### Goal
For each of these statements, say yes or no as to whether it agrees with the forum thread below, and quote the thread's exact deciding words: 1. The constant C must be non-zero. 2. The original poster is sure the proposed answer is correct. 3. The reply rejects the poster's final value of d.

— begin Selected excerpt —

# Find d such that function tends to C as n tends to infinity

• Feb 5th 2010, 07:11 AM
harkapobi
Find d such that function tends to C as n tends to infinity
Hi, I need help on this question. I have an answer to it but i'm not sure its right. Here is goes,

Find d such that

${4^n}$/ $({\frac{1}{3^n}})^{-d}\rightarrow C$ as $n \rightarrow \infty$

Where C is a non-zero constant.

I rearranged the problem to get $(\frac{4}{3^d})^n$ and then if
d ≤ 1 then ${4^n}$/ $({\frac{1}{3^n}})^{-d}$ diverges as $n \rightarrow \infty$
d $\geq$2 then ${4^n}$/ $({\frac{1}{3^n}})^{-d}\rightarrow 0$ as as $n \rightarrow \infty$

So only value of d that converges to a non zero constant is the value of d that makes ${4^n}$/ $({\frac{1}{3^n}})^{-d}$ = 1. Is that right? so d = $\frac{ln4}{ln3}$?

Thanks
Katy :)
• Feb 5th 2010, 07:20 AM
dedust
Quote:

Originally Posted by harkapobi
I rearranged the problem to get $(\frac{4}{3^d})^n$ and then if
d ≤ 1 then ${4^n}$/ $({\frac{1}{3^n}})^{-d}$ diverges as $n \rightarrow \infty$
d $\geq$2 then ${4^n}$/ $({\frac{1}{3^n}})^{-d}\rightarrow 0$ as as $n \rightarrow \infty$

what happened when $1 < d < 2$?

Quote:

So only value of d that converges to a non zero constant is the value of d that makes ${4^n}$/ $({\frac{1}{3^n}})^{-d}$ = 1. Is that right? so d = $\frac{ln4}{ln3}$?
yes

— end Selected excerpt —
— begin Available data —

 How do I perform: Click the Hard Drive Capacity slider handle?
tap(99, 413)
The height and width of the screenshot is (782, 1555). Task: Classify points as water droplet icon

— end Available data —

### In response
1. Yes: "Where C is a non-zero constant."
2. No: "I have an answer to it but i'm not sure its right."
3. No: "yes"